Lettre de soutien à The Parisienne

Nathalie Z. auteur du blog The Parisienne est attaquée pour contrefaçon par le Parisien, détenteur de la marque La Parisienne, déposée en 2003.

 

Depuis 5 ans, Nathalie, parisienne et fière de l’être partage son amour pour sa ville : lieux inattendus, expositions exceptionnelles, restaurants...

Depuis lundi elle fait l’objet des dérives du droit d’auteur et des droits voisins. En effet elle est assignée par Le Parisien. Le motif ? « …la création par Madame Nathalie Z. de « theparisienne.fr » et son usage pour notamment le titre d’une publication diffusée sur le Web, » consacrerai « la contrefaçon de la marque antérieure LA PARISIENNE ». Le Parisien demandant l’abandon de l’URL, le transfert en pleine propriété de l’url à la SAS Le Parisien libéré, le journal exigeant également la somme de 20000€ de dommages et intérêts.

Ironie du sort, le jour de la commémoration du 70ème anniversaire de la libération de Paris (25 août 1944), en voulant faire risquer l’enfermement à une parisienne (la loi sanctionne en effet d’une peine maximale de 3 ans d’emprisonnement la contrefaçon), Le Parisien nous rappelle que si l’on ne se bat pas constamment pour nos droits, ils ne nous seront pas accordés.

La portée de l’assignation sera sans doute limitée au regard de la jurisprudence relative aux marques déposées en classe 38. S’il a été jugé que la reproduction illicite d’une marque protégée, utilisée à titre de nom de domaine constitue une contrefaçon de marque (TGI Paris Ref. 25 avril 1997), différents arrêts sont venus limiter la portée de cette jurisprudence par la suite.

Cette affaire n’est pas sans rappeler celle vécue il y a quelques mois par le groupe de rock indépendant, les Bubblies. Les toulousains étaient attaqués par la société King, éditeur du célèbre jeu « Candy Crush » au motif que le nom « Bubblies » faisait de l’ombre à leur jeu « Bubble Saga », créé en 2011. À l’époque, grâce au relais des internautes et des médias, l’éditeur avait suspendu la procédure INPI sans possibilité de la relancer ! Une belle victoire que l’on souhaite également à cette parisienne !
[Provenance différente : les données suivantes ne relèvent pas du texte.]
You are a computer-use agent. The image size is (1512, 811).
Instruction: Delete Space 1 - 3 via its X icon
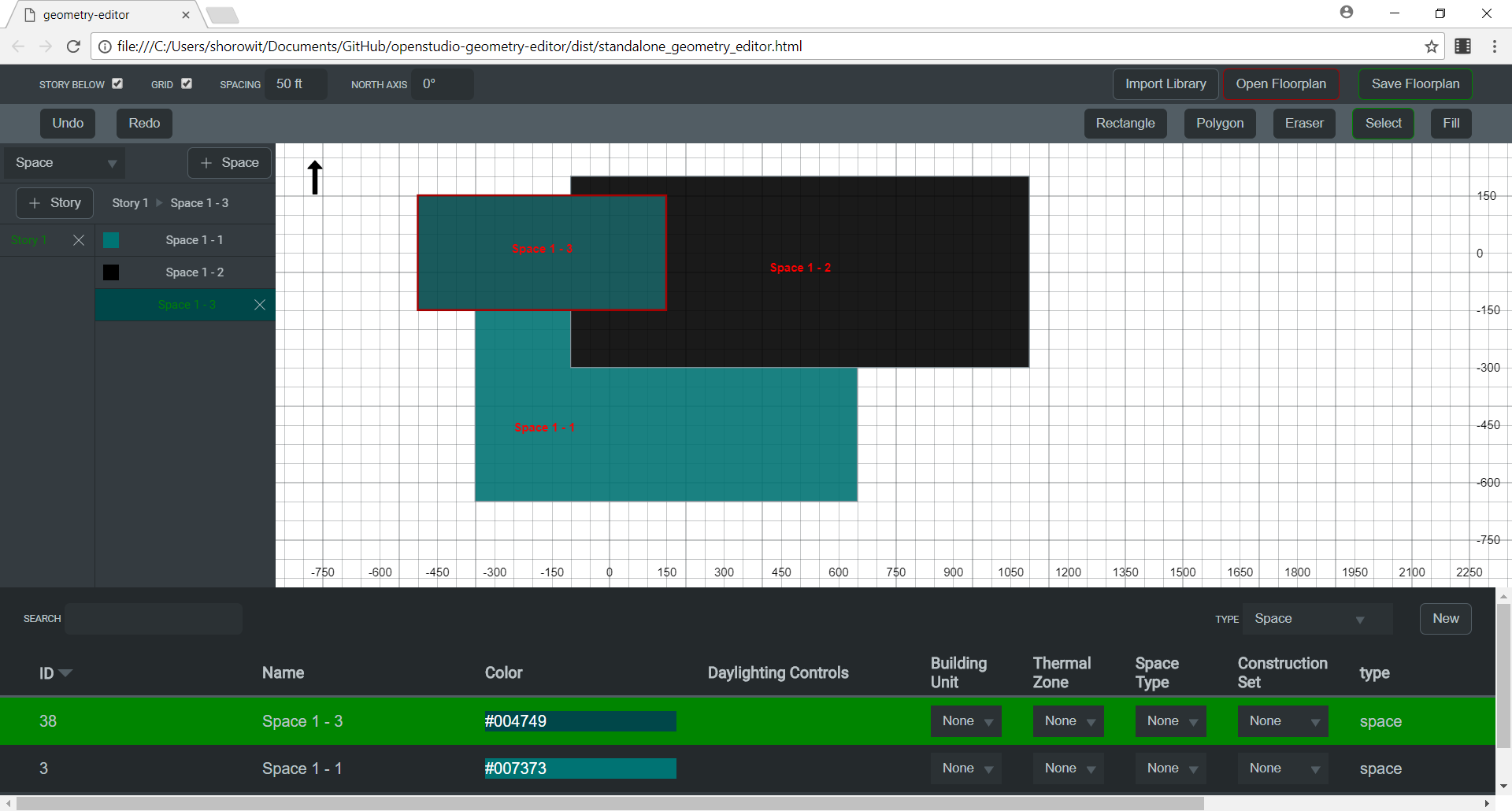(x=260, y=305)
Le Parti Pirate dénonce fortement ce genre de pratiques abusives qui consiste à utiliser son pouvoir financier et un statut de soi-disant « intouchable » pour asseoir une propriété intellectuelle dénuée de sens, syndrôme trop répandu de l’actuel « copyright madness ». Par la présente, nous souhaitons communiquer notre entier soutien à The Parisienne et nous l’encourageons vivement dans ses démarches.

Ces différentes affaires suscitent d’autant plus l’attention qu’elles mettent en avant la nécessité d’un juge plutôt que d’une censure du site internet uniquement sur demande de celui se présentant comme détenteur des droits d’auteurs et droits voisins.

Le Parti Pirate appelle à une profonde réforme de ces droits d’auteurs et droits voisins.

Nous tenons à souligner, que dans bien des cas, les guerres de brevets et de marques ne servent pas l’intérêt public et encore moins l’intérêt des personnes attaquées sans raison. Dans cette optique, nous encourageons l’utilisation des licences libres (Creative Commons, Art Libre, GNU GPL..) et le dépôt des créations dans le domaine public.

Le Parti Pirate appelle dans son programme à ce que ces licences soient protégées par la loi et encouragées par l’outil politique. C’est dans cette perspective que nous avions répondu à la consultation de la Commission Européenne pour la réforme du droit d’auteur et des droits voisins.